This is my insane White Collar/Chuck crossover fusion with The Pretender. That's right, you heard me.
There are Pretenders among us. Geniuses with the ability to become anyone they want to be.
In 1983, a corporation known as the Centre isolated a pair of young Pretenders and exploited their genius for Centre research.
Then one day, their Pretenders ran away...
Leon and John were separated by the Centre when they were three. They were given separate handlers and, while the Centre occasionally experimented to see how close their connection was, they didn't actually meet again until they were ten. A pair of bright young blue-eyed boys, they stared at each other for a couple of minutes without speaking, while their Centre handlers stood nearby and watched.
"Ne daha dginya?" Leon asked, finally. Other their heads, their handlers exchanged a curious look.
"Ke, de dginya," John answered. A grin broke over Leon's face and he surged forward, tackling John into a fierce hug. John laughed and pounded on his back.
"Ke, ke ke," he said.
"Twin language," one of the handlers murmured to the other. "Amazing they've retained it."
John pulled back first, ruffling Leon's bristling crew-cut hair. John's was much longer, almost to his shoulders, but the familial resemblance was obvious even so.
"What did you say, Leon?" his handler asked.
"None of your business," John answered for him. Leon looked at his brother, stunned. "So do we have a job to do or what?"
The simulation that Leon's handler wanted to run required too much for one boy alone, and he'd suggested that perhaps it was time to reunite the boys. John's handler disagreed; she knew John was a handful and wasn't likely to be a good influence on his brother. Still, the Centre's decree was final, and now here they were.
Watching the boys together was like magic.
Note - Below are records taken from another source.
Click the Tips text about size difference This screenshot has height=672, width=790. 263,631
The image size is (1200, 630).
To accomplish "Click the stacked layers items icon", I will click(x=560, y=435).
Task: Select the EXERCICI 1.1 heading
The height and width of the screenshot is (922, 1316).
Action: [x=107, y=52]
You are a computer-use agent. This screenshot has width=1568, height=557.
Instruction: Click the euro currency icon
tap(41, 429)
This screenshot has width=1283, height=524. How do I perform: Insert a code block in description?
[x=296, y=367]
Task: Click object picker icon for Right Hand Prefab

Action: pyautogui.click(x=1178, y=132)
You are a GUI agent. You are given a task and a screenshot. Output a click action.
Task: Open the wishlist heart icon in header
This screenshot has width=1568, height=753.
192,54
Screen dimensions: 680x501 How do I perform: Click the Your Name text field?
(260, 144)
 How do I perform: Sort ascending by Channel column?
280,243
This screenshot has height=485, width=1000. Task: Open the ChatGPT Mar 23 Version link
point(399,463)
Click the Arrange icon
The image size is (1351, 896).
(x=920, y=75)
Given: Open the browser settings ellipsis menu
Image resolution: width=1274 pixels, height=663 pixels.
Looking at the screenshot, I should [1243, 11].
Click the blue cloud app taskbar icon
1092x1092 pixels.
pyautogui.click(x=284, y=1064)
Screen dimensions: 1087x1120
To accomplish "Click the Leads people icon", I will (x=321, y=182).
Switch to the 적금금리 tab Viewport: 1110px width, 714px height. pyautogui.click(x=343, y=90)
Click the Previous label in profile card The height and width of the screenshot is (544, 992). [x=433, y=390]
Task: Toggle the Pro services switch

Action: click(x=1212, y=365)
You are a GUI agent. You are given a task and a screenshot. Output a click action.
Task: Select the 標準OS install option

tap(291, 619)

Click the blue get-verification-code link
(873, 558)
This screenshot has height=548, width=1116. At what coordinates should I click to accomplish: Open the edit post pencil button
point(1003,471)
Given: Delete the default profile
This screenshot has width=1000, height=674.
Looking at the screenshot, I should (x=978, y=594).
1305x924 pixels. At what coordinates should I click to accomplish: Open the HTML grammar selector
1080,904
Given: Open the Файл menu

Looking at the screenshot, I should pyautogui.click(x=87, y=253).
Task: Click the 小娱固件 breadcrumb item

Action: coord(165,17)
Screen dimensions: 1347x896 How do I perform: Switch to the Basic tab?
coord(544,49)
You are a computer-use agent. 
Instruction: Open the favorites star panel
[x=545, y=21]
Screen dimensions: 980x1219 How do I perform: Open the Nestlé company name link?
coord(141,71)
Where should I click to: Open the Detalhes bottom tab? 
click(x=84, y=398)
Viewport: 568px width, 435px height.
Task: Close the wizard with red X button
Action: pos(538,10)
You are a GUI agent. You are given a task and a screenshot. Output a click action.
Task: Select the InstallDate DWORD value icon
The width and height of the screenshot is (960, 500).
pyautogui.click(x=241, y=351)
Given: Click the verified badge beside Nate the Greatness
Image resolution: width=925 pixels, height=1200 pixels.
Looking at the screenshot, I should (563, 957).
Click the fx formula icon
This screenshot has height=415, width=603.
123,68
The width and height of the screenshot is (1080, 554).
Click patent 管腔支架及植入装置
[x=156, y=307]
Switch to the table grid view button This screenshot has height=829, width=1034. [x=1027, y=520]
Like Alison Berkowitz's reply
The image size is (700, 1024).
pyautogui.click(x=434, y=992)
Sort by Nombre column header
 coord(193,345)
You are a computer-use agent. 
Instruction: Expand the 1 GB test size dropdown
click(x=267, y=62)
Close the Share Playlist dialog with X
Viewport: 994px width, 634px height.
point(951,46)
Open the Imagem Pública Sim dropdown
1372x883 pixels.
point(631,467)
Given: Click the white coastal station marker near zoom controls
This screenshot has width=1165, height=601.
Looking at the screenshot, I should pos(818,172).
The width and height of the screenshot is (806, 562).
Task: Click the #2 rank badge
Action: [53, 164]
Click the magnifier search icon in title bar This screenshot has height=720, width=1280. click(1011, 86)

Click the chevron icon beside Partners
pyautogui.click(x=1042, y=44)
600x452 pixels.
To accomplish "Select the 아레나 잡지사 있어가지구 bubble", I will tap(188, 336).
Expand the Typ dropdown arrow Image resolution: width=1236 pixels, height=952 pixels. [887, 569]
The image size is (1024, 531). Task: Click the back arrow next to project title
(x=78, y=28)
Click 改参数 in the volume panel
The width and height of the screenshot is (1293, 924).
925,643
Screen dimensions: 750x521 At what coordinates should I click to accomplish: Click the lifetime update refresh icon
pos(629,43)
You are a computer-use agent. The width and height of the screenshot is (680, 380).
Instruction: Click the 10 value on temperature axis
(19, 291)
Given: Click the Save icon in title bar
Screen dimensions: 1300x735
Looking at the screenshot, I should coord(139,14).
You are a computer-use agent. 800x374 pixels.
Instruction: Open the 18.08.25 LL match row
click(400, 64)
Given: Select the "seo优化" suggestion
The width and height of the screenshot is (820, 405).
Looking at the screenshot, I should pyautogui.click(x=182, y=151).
They anticipated each other, finished each other's sentences, and spent hours talking in their strange, obscure language that the adult cryptographers who eventually listened to the tapes couldn't even begin to decode. Leon turned out to be a stabilizing influence on John; he even got him to cut his hair, something his handler had been trying to do for ages. The boys worked together frequently after that, and their abilities seemed to increase exponentially.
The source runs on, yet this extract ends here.